The funding comes from the Department for Education as the programme supports the DfE vision to provide world-class education, training and care for everyone, whatever your background.

DfE says that by increasing the time children spend in nature, the programme contributes towards its core principle of ensuring education builds character, resilience and well-being, including the Department’s ambition to do more to understand the drivers of happiness and well-being and support work on mental health.  By seeking to improve outcomes for the most disadvantaged, the programme supports the Department’s principle of ‘prioritising in all we do the people and places left behind, the most disadvantaged.’

That said, DEFRA is at pains to point out that, in line with the DfE’s “vision of institutional autonomy”, participation in all projects in the programme will be completely optional for schools.  This is the standard DfE line which excuses it from having to consider primary legislation whilst shouting about its values.

So, what do you make of this?

Excellent news, do you think?   Certainly, if you’re an environmental NGO in line for some of the cash, you’ll likely be thrilled, even though it’s optional for schools and mostly focused on happiness than the environment.  Some, however, who keep an eye on what’s going on across the world will surely wonder why there is no mention of the sustainable development goals (the delivery of which the government has signed up to).  Is this an oversight or a deliberate distancing?  Some will also probably worry that there are so few mentions of learning, and that where it does crop up, it’s in terms of learning in (eg, the outdoors / nature) as opposed to any focus on learning what.

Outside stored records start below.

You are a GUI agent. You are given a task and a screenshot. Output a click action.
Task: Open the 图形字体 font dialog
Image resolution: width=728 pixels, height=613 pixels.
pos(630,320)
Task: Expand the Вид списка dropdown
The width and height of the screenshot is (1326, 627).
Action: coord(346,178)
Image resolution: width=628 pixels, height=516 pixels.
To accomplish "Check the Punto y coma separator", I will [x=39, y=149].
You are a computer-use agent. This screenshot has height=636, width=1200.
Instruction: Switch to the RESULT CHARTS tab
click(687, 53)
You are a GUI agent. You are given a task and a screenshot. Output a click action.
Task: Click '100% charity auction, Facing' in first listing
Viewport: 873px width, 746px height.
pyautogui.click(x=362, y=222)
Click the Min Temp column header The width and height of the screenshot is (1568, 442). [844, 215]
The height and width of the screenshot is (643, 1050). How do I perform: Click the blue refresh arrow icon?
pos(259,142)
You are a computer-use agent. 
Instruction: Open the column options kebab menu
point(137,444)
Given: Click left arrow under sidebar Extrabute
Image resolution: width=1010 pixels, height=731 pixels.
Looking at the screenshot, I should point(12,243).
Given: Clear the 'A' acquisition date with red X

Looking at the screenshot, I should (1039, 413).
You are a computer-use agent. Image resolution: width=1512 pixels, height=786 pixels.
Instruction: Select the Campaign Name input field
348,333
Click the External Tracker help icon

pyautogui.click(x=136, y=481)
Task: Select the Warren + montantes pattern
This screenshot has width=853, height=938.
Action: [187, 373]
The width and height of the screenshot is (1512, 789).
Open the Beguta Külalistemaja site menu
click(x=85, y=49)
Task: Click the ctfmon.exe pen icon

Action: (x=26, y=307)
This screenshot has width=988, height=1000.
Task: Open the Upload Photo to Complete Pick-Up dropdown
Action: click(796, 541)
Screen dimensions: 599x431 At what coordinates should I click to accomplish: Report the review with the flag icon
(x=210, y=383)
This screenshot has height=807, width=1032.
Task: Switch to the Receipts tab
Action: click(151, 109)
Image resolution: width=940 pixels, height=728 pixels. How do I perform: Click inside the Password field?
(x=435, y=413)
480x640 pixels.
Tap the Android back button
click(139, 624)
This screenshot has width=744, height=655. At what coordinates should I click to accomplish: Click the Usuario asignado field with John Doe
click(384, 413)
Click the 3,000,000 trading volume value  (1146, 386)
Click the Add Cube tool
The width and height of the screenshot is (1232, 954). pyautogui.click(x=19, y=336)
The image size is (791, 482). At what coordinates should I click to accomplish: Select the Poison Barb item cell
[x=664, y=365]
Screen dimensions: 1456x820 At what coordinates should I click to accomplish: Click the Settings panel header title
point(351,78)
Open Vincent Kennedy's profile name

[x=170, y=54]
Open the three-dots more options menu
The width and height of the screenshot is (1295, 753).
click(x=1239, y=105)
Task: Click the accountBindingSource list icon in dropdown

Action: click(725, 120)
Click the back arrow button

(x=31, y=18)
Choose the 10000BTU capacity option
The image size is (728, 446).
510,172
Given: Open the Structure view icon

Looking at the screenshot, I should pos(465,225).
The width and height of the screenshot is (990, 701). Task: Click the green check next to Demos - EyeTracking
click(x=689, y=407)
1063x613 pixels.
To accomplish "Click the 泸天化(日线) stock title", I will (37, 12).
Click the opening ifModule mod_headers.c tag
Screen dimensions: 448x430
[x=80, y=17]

Others will note that the programme, in its focus on individual, family and community health and happiness, fails to focus on broader questions about how the biosphere supports human health and well-being in a fundamental sense – and many of these will likely be aghast that there’s no mention of climate change in the documentation.

Others will deprecate the absence of a focus on issues such as the following:

  • the finer points of ecology
  • the effects of climate change on biodiversity
  • the malign effects of intensive farming on wildlife populations
  • how government transport policies encourage poor air quality and increase the chances of dementia and an early death
  • encouraging practical monitoring and research skills applicable to the natural world
  • badgers, cows and TB and the efficacy of culling
  • the pros and cons of GMO technology for feeding the 10 billion
  • recasting the egregious CAP
  • the (dis)benefits of rewilding
  • etc ...

None of these are important it would seem.  The programme is there just to help young people, especially disadvantaged ones, feel better.  I have, of course, nothing against every child being fit and feeling good, and do wish that more of the UK’s health budget could be aimed at promoting well-being as opposed to waiting until there are problems to fix.

However, this is DfE money not Public Health England’s, and you’d might think it might be more appropriately focused.  All very postmodern.  So much for the environment; so much for education.  If you're so minded, now’s the time to shed the next tear for environmental education.